● **Okuma metni**
•••
“Mücadele alanınız kendinizi var ettiğiniz her yer olmalı.”
BERAT BEYOĞLU: 1980 yılında Adana’da doğup, 1994 yılında Adana’da tiyatroya başlamışsınız. Bir röportajınızda okumuştum, bir gün bir yönetmen “Ali Ayşe’yi Seviyoo oyunundaki anlatıcı karakterini oynar mısın?” Diye soruyor. O günden sonra tiyatro artık bir tutkuya dönüşmüş sanırım hayatınızda. Peki, ilk sorumla başlamak istiyorum müsaadenizle; ‘Ali Ayşe’yi Seviyoo’ oyunundaki anlatıcı rolü olmasaydı Seyhan nerede olurdu?
SEYHAN ARMAN: Ne tesadüf ki bu röportajı yanıtladığım gün, yani bugün, tam olarak 24 yıl sonra “Ali Ayşe’yi Seviyoo” oyunuyla tozunu yuttuğum o sahneye tekrar çıkıyorum. Bu defa “Harem Kabare” oyunuyla ve başka bir bilinçle. Eğer o gün, o oyunla, o sahneye çıkmamış olsaydım da kesinlikle tiyatro yapıyor olurdum. Elbette o teklif bir fırsattı ve bana alan açtı ama ben hayatım boyunca hep kendi kendime alan açtım. 12 yaşımda kostüm giyip yılbaşı gecesi sokağa çıktığımda da, sokakta palyaço görmenin imkansız olduğu zamanlarda sokağa palyaço olarak çıktığımda da, peruk bulamadığım için orlon ipten peruk yapıp tıpatıp show yapmaya başladığımda da, cinsiyet kimliğimle dalga geçilen setlerde dimdik ayaklarımın üzerinde durduğumda da, oyuncu sayılmadığım tiyatro camiasına “nanik” yaptığımda da kendime o alanları açtım. O anlatıcı rol değilde tiyatro hayatımda olmasaydı belkide bu toplumun bana biçtiği tek rolü oynuyor olurdum.
•••
● **Hedefler**
a. Seyhan Arman söyleşisinde "BERAT BEYOĞLU: 1980" sözlerinden "Seyhan nerede olurdu?" sözlerine kadar olan bölümü hiç değiştirmeden yazın.
b. Seyhan Arman'la yapılan söyleşiyi kaldığı yerden sürdürün.
Bundan sonra gelen veriler, metinle ilgisi olmayan ayrı bir malzemedir.

● **Sağlanan veriler**
•••
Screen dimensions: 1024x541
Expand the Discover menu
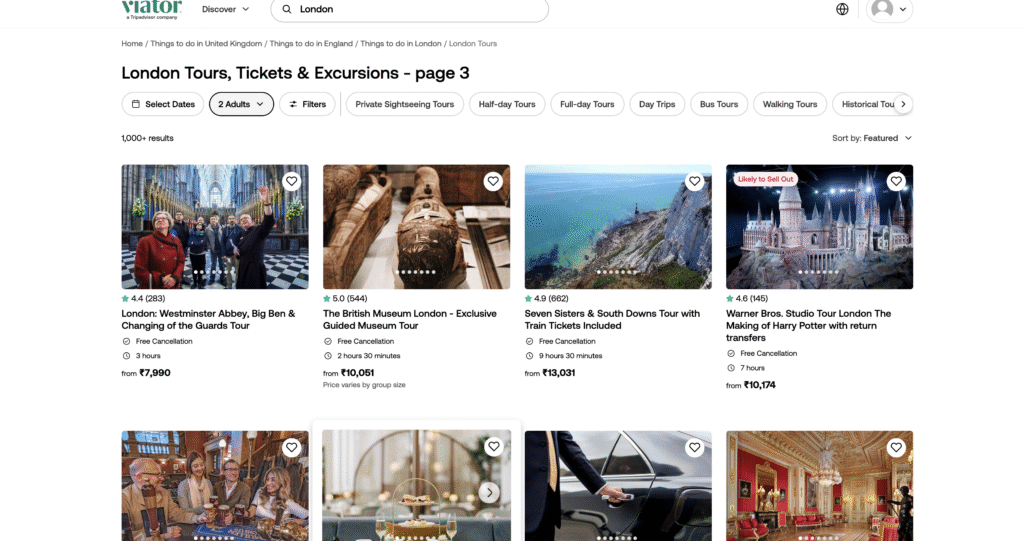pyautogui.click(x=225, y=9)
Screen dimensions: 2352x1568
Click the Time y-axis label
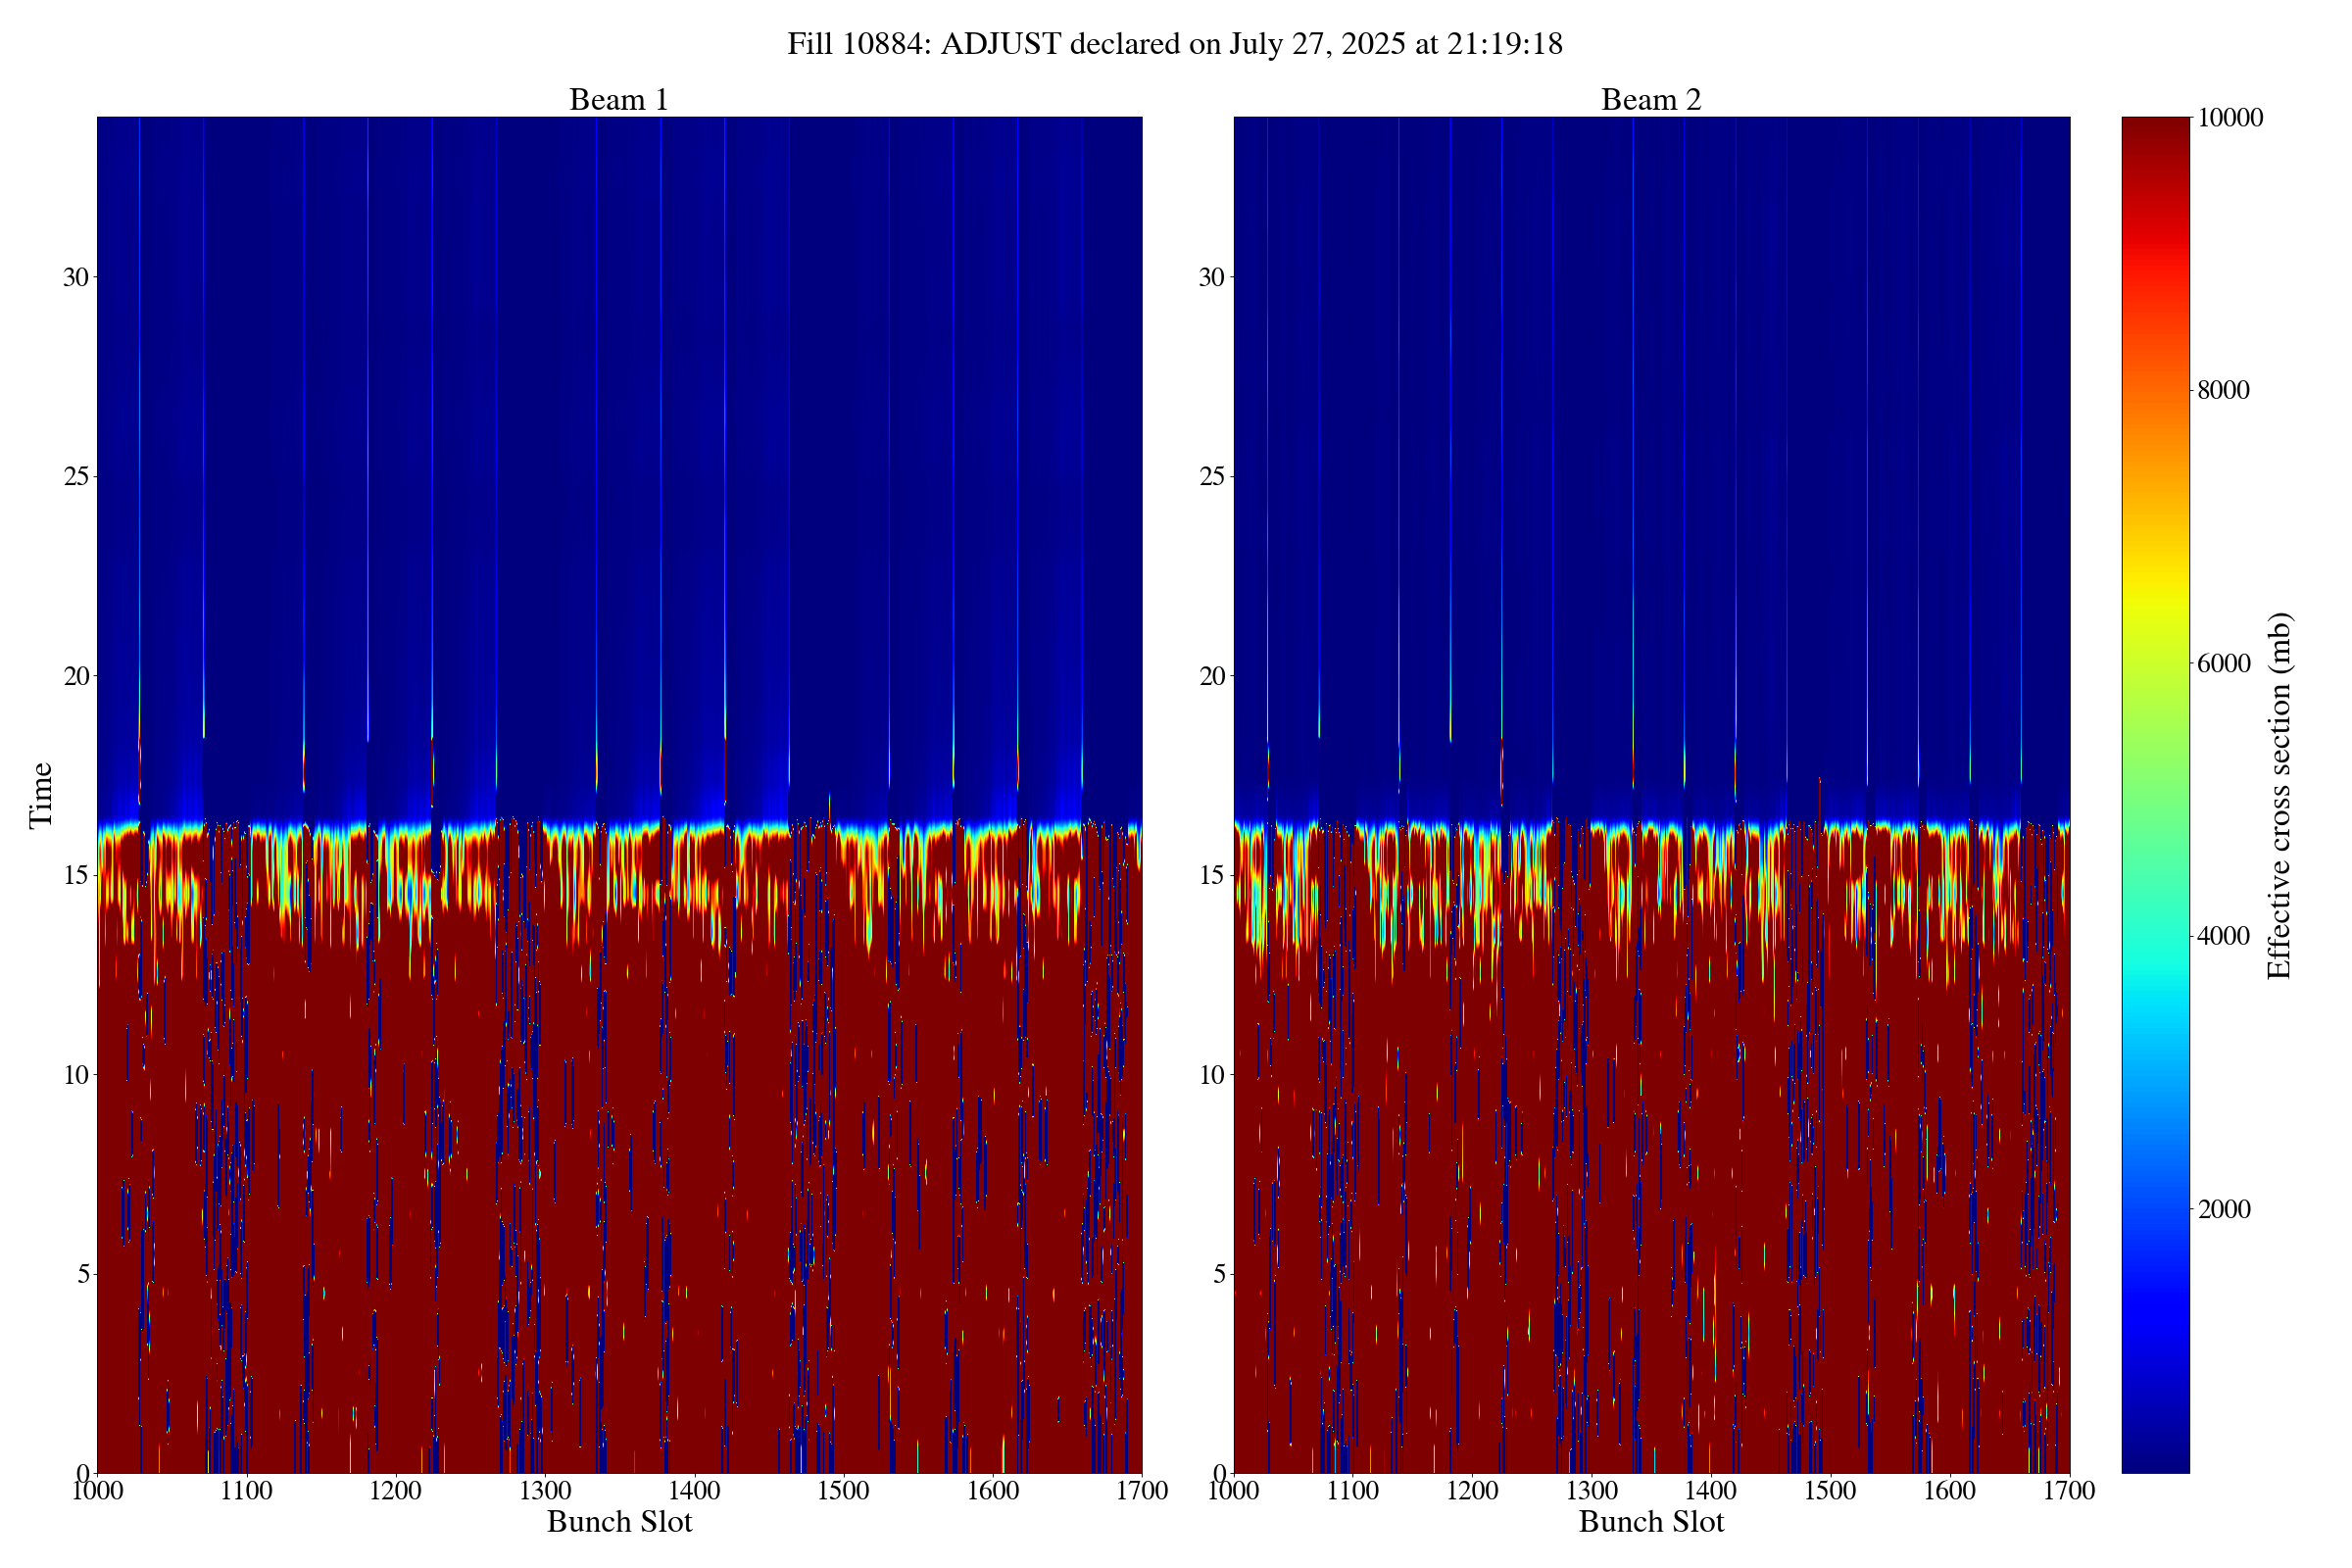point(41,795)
•••
● **Yanıtlar**
a.
BERAT BEYOĞLU: 1980 yılında Adana’da doğup, 1994 yılında Adana’da tiyatroya başlamışsınız. Bir röportajınızda okumuştum, bir gün bir yönetmen “Ali Ayşe’yi Seviyoo oyunundaki anlatıcı karakterini oynar mısın?” Diye soruyor. O günden sonra tiyatro artık bir tutkuya dönüşmüş sanırım hayatınızda. Peki, ilk sorumla başlamak istiyorum müsaadenizle; ‘Ali Ayşe’yi Seviyoo’ oyunundaki anlatıcı rolü olmasaydı Seyhan nerede olurdu?

b.
B.B : Şu an devam eden, interkatif ve doğaçlama performans yaptığınız Mc-Queen Matmazel Coco karakterini politik bir karakter olarak tanımlıyorsunuz. Politik tavrın sanattaki etkisi hakkında ne düşünüyorsunuz? Sanat politik midir?
S. A. : Sanatın sınırları ve kalıpları yoktur bence. Olmamalıdır da. Politik midir cevabına gelince, bundan ne anladığımıza bağlı aslında. Hem politik olmaktan, hem de sanattan ne anladığımıza. Günümüzde artık her şeyin içi o kadar boşaltıldı ki, bazı kavramlar asıl anlamlarını yitirdiler. Bu sebeple uzun uzun incelemek, anlatmak gerekir ki buna yeterli olduğumu düşünmüyorum.
“Cinsiyet kimliğimin tiyatro camiasında nasıl bir olumlu katkısı oldu bilemem ama olumsuzları ile pek çok kez karşılaştım.”
B.B : Okuduğum birçok röportajınızda bir yerinde mutlaka sevgili hocamız Engin Alkan’dan bahsediyorsunuz. Huysuz, Küskün Müzikal, Islah Evi gibi birçok oyunda birlikte çalışmışsınız. Engin Alkan sizin için ne anlama geliyor? Sanatınızı ne kadar etkiledi?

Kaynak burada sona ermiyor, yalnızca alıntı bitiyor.